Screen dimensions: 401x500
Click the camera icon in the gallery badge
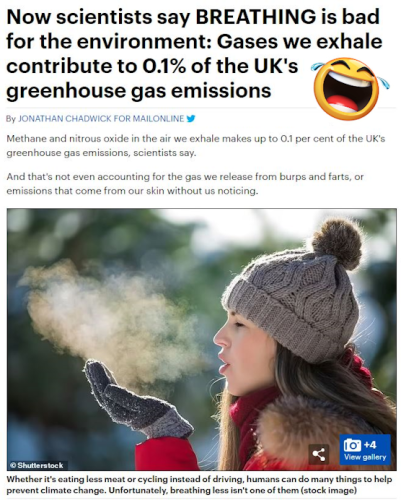pyautogui.click(x=352, y=445)
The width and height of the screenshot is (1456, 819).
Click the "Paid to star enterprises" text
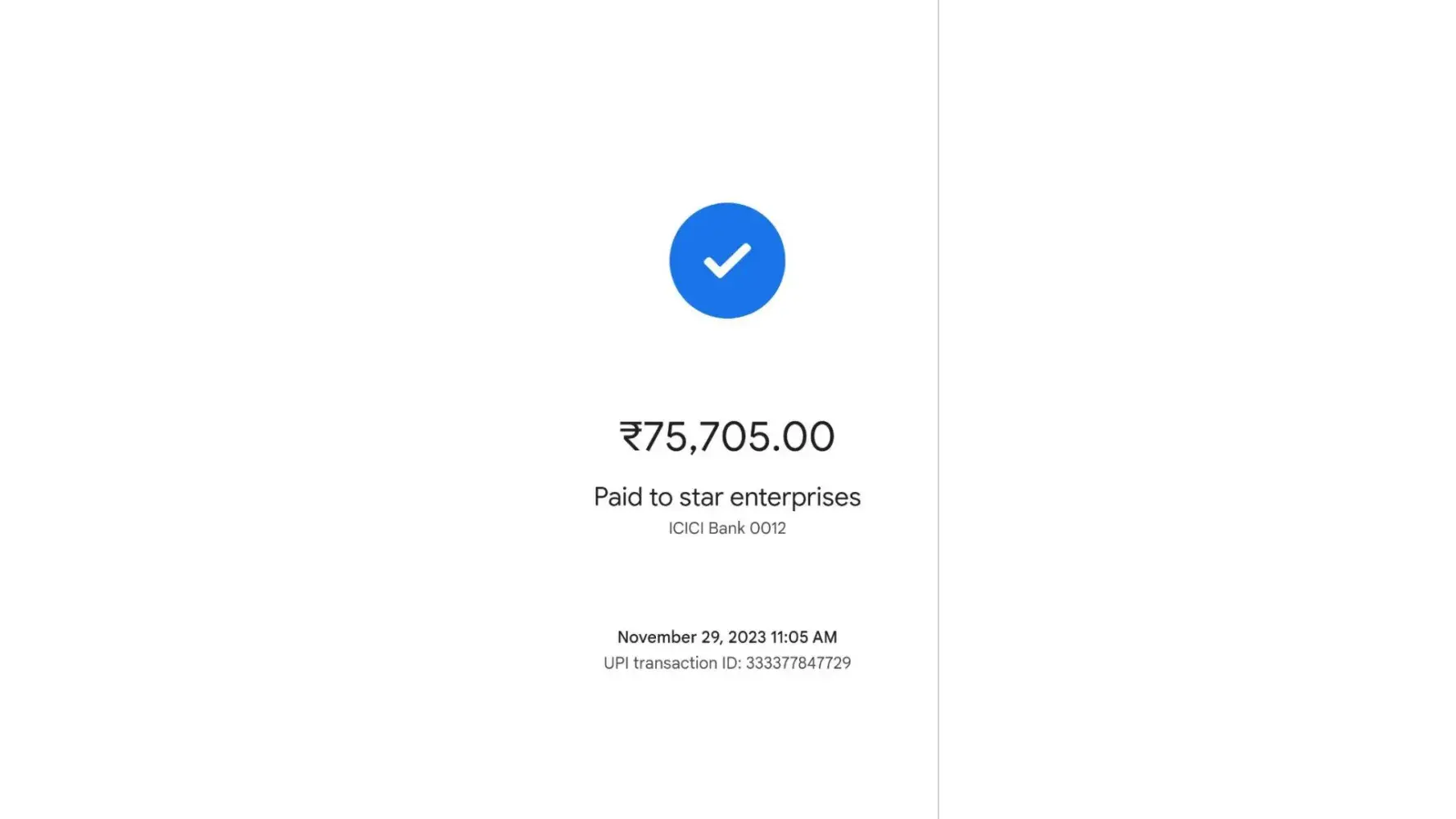click(x=727, y=497)
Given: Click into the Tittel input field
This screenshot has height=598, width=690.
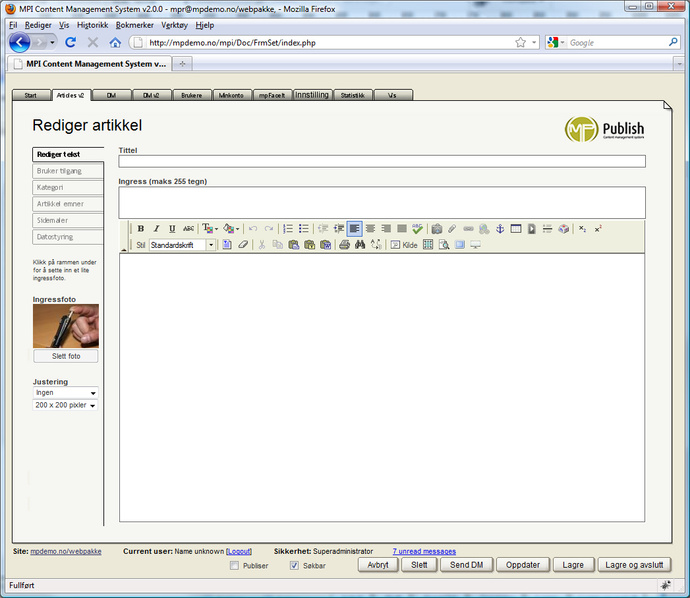Looking at the screenshot, I should (x=382, y=161).
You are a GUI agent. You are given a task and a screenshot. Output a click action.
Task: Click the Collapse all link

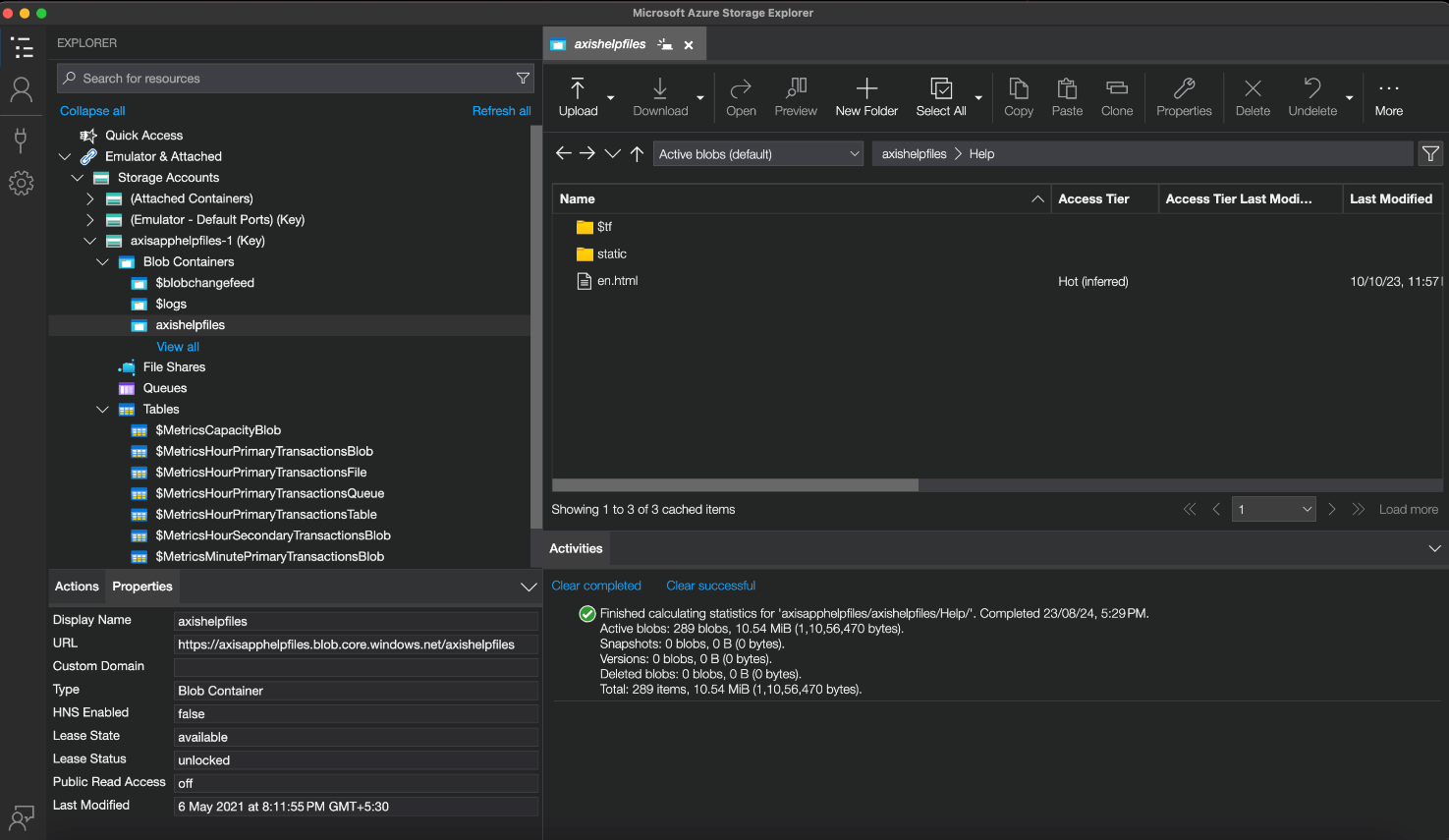click(x=92, y=111)
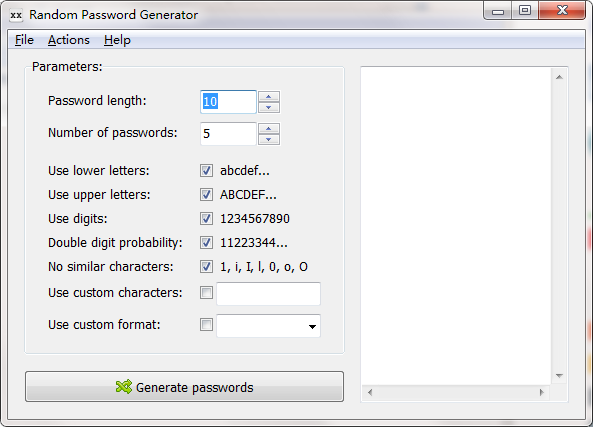Click the shuffle icon on Generate passwords
This screenshot has height=427, width=593.
pos(124,387)
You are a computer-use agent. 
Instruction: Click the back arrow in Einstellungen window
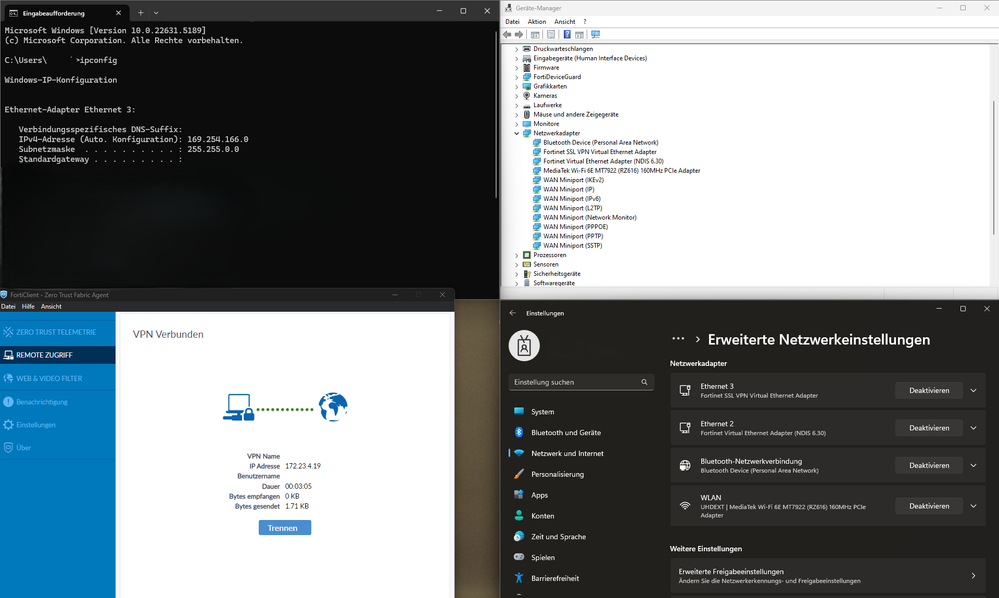pos(513,313)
* * *
Activity
Search the material for the word "agent" and copy every matching line.

Answer box
You are a GUI agent. You are given a task and a screenshot. Output a click action.
You are a computer-use agent. 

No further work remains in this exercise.